Pregnant women should avoid using cellphones: study
Children whose mothers were frequent cell phone users during pregnancy were more likely than those of less frequent users to be hyperactive, a new study finds.
But lead author Laura Birks is not advising expectant mothers to hang up their cell phones.
She cautioned that she could not say if electromagnetic radiation from cell phones or any number of other factors, such as parenting styles, might explain the link between maternal cell phone use during pregnancy and childhood behavioral problems.
“I would say interpret these results with caution, and everything in moderation,” she said in a Skype interview.
Birks and her colleagues analyzed data on more than 80,000 mother-child pairs in Denmark, Spain, Norway, the Netherlands and Korea. They found consistent evidence of increasing risk of behavioral problems - particularly, hyperactivity - in 5- to 7-year-old children the more their mothers talked on cell phones during pregnancy.
Given that there is no known biological mechanism that could lead prenatally emitted cell phone radiation to promote hyperactivity in offspring, the results were surprising, said Birks, who is a doctoral student in biomedicine at the Barcelona Institute for Global Health in Spain.
The association held firm across five countries and time periods.
Offspring of mothers who reported being on at least four cell phone calls a day, or in one cohort speaking on a cell phone for more than an hour a day, were 28 percent more likely to be hyperactive than offspring of mothers who reported being on one or fewer calls a day, researchers found after accounting for a variety of confounding variables, such as maternal age, marital status and education.
The data spanned a variety of time periods from 1996 through 2011. Only the earliest cohort, in Denmark starting in 1996, had enough women who never used a cell phone while pregnant to study women who did not use cell phones during pregnancy.
But the children of mothers who never used cell phones while pregnant had a lower risk of behavioral and emotional problems than any of the children whose mothers used cell phones, according to the report in Environment International.
Dr. Robin Hansen, a pediatrician and professor at the University of California, Davis in Sacramento found the report raised more questions than it answered.
“Is it something about the cellphone itself?” she asked in a phone interview. “Is it something that impacts your parenting behavior? Those are issues that can’t be answered by this study.”
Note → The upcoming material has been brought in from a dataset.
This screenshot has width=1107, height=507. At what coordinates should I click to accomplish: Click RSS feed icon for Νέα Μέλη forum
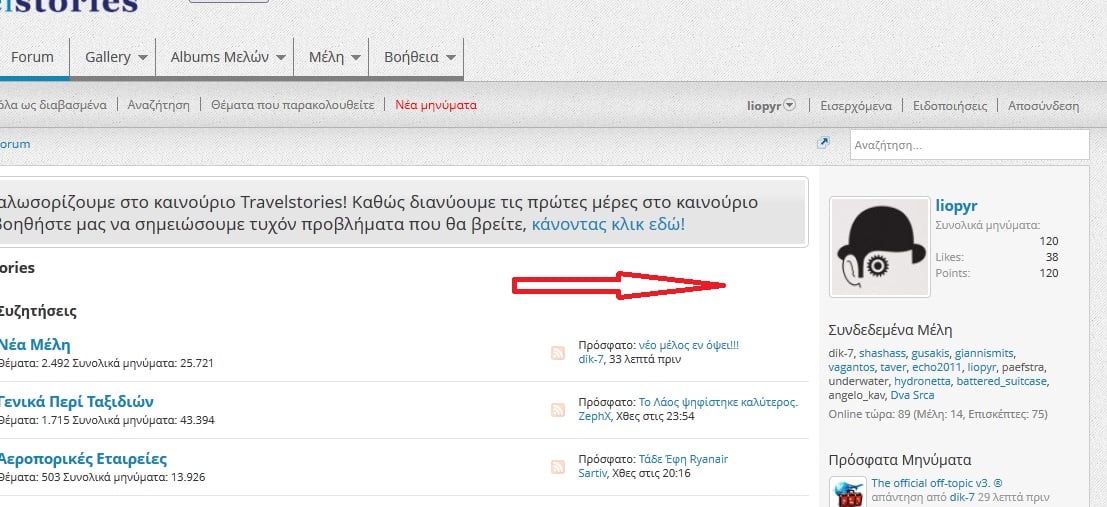558,353
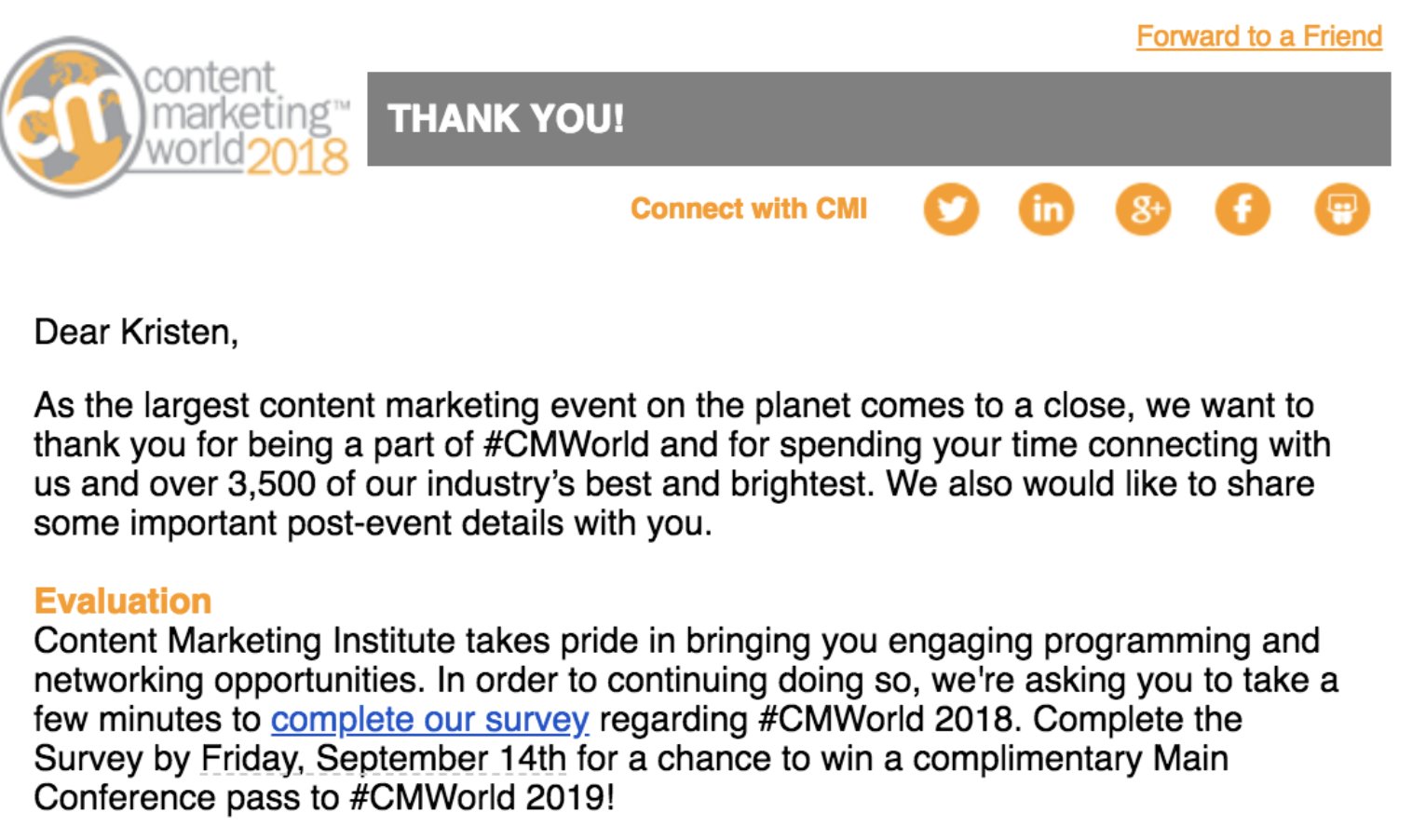Click the CM globe emblem in logo
Image resolution: width=1412 pixels, height=840 pixels.
tap(70, 117)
As a pediatrician who works with children who have behavioral problems, Hansen is less inclined to consider cellphone radiation and more inclined to consider parenting styles, habits and personalities as a possible link between maternal cellphone use and childhood hyperactivity, she said. She was not involved in the study.
“Now we have to dig deeper and figure out why,” Hansen said. “Is it the electronic signals that go through your brain and your body, or how it changes your interactions with your child postnatally?”
American pediatricians advise parents to limit their children’s screen time. But parents also need to consider how their time spent tethered to their phones takes them away from their children, Hansen said.
When parents stare at their phones and fail to respond to their kids, their children quickly learn how to get the attention they crave, she said. “It’s not until you cry or you throw something or make a lot of noise, that your parents shift their attention from the cellphone to you,” she said. So children learn to make a racket in an effort to pull their parents toward them and away from their devices.
“It reinforces hyperactive, attention-getting behavior,” she said.